Era novembro de 2014. Primeiro fim de semana. Plena campanha da Dilma. Fim de tarde na RPPN dele, a Linda Serra dos Topázios. Jaime e eu começamos a conversar sobre a falta que fazia termos acesso a um veículo independente e democrático de informação.

Resolvemos fundar o nosso. Um espaço não comercial, de resistência. Mais um trabalho de militância, voluntário, por suposto. Jaime propôs um jornal; eu, uma revista. O nome eu escolhi (ele queria Bacurau). Dividimos as tarefas. A capa ficou com ele, a linha editorial também.

Correr atrás da grana ficou por minha conta. A paleta de cores, depois de larga prosa, Jaime fechou questão – “nossas cores vão ser o vermelho e o amarelo, porque revista tem que ter cor de luta, cor vibrante” (eu queria verde-floresta). Na paz, acabei enfiando um branco.

Fizemos a primeira edição da Xapuri lá mesmo, na Reserva, em uma noite. Optamos por centrar na pauta socioambiental. Nossa primeira capa foi sobre os povos indígenas isolados do Acre: ‘Isolados, Bravos, Livres: Um Brasil Indígena por Conhecer”. Depois de tudo pronto, Jaime inventou de fazer uma outra boneca, “porque toda revista tem que ter número zero”.

Dessa vez finquei pé, ficamos com a capa indígena.

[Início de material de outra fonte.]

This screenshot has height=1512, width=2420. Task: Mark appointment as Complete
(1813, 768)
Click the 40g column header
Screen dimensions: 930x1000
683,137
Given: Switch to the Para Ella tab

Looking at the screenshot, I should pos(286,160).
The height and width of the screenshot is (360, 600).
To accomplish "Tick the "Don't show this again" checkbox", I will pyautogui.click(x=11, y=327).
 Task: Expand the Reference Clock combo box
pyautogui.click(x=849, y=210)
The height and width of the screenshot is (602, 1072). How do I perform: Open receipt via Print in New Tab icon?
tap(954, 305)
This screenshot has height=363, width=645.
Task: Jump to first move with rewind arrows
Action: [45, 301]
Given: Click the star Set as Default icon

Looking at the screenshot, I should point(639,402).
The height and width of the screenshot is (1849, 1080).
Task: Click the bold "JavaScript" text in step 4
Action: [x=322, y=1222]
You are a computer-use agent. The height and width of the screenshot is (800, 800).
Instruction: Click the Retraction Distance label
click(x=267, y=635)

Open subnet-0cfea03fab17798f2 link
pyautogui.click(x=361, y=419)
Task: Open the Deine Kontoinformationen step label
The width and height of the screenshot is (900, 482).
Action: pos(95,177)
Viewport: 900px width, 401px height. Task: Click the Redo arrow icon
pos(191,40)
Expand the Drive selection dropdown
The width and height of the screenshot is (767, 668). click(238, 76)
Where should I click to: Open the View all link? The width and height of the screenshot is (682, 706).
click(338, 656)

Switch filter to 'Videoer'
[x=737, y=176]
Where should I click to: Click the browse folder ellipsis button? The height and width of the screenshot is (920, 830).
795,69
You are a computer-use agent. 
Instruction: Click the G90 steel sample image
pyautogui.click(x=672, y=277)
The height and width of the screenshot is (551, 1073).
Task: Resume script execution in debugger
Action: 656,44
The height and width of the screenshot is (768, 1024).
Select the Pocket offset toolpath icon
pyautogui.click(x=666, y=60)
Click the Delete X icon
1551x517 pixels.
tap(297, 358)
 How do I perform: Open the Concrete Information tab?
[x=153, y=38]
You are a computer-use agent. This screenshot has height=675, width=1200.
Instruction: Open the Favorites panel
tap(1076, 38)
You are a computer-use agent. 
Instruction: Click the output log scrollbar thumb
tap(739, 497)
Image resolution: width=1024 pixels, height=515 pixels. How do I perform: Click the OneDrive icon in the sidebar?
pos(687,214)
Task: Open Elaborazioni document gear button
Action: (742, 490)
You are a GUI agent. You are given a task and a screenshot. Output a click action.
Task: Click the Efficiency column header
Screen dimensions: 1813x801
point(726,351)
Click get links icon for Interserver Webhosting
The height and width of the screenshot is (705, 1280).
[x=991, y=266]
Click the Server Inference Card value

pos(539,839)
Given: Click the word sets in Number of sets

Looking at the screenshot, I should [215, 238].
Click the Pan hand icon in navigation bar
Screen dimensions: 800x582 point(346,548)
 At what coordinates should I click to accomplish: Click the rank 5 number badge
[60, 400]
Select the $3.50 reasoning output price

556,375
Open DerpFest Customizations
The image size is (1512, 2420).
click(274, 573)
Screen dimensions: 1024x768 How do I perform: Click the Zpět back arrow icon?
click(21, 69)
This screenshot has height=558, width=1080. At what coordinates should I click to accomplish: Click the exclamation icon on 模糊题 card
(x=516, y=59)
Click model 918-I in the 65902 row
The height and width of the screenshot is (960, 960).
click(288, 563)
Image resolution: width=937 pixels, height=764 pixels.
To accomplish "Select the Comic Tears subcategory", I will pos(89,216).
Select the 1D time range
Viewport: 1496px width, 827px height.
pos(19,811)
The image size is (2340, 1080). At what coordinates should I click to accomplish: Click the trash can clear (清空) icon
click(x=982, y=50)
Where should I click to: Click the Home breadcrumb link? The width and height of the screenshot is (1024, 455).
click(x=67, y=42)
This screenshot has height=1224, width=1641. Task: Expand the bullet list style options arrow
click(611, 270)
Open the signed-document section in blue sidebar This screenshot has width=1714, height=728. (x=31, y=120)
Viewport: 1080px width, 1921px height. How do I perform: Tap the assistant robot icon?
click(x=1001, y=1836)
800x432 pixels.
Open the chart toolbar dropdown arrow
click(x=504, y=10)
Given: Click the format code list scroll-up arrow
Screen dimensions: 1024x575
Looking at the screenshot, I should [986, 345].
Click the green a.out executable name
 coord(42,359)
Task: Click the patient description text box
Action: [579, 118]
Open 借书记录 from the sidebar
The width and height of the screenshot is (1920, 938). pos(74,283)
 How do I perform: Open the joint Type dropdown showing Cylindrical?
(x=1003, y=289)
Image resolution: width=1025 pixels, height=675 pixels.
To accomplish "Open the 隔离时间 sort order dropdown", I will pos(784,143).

Voltei pra Brasília com a boneca praticamente pronta e com a missão de dar um jeito de imprimir. Nos dias seguintes, o Jaime veio pra Formosa, pra convencer minha irmã Lúcia a revisar a revista, “de grátis”. Com a primeira revista impressa, a próxima tarefa foi montar o Conselho Editorial.

Jaime fez questão de visitar, explicar o projeto e convidar pessoalmente cada conselheiro e cada conselheira (até a doença agravar, nos seus últimos meses de vida, nunca abriu mão dessa tarefa). Daqui rumamos pra Goiânia, para convidar o arqueólogo Altair Sales Barbosa, nosso primeiro conselheiro. “O mais sabido de nóis,” segundo o Jaime.

Trilhamos uma linda jornada. Em 80 meses, Jaime fez questão de decidir, mensalmente, o tema da capa e, quase sempre, escrever ele mesmo. Às vezes, ligava pra falar da ótima ideia que teve, às vezes sumia e, no dia certo, lá vinha o texto pronto, impecável.

Na sexta-feira, 9 de julho, quando preparávamos a Xapuri 81, pela primeira vez em sete anos, ele me pediu para cuidar de tudo. Foi uma conversa triste, ele estava agoniado com os rumos da doença e com a tragédia que o Brasil enfrentava. Não falamos em morte, mas eu sabia que era o fim.

Hoje, cá estamos nós, sem as capas do Jaime, sem as pautas do Jaime, sem o linguajar do Jaime, sem o jaimês da Xapuri, mas na labuta, firmes na resistência. Mês sim, mês sim de novo, como você sonhava, Jaiminho, carcamos porva e, enfim, chegamos à nossa edição número 100. E, depois da Xapuri 100, como era desejo seu, a gente segue esperneando.

Fica tranquilo, camarada, que por aqui tá tudo direitim.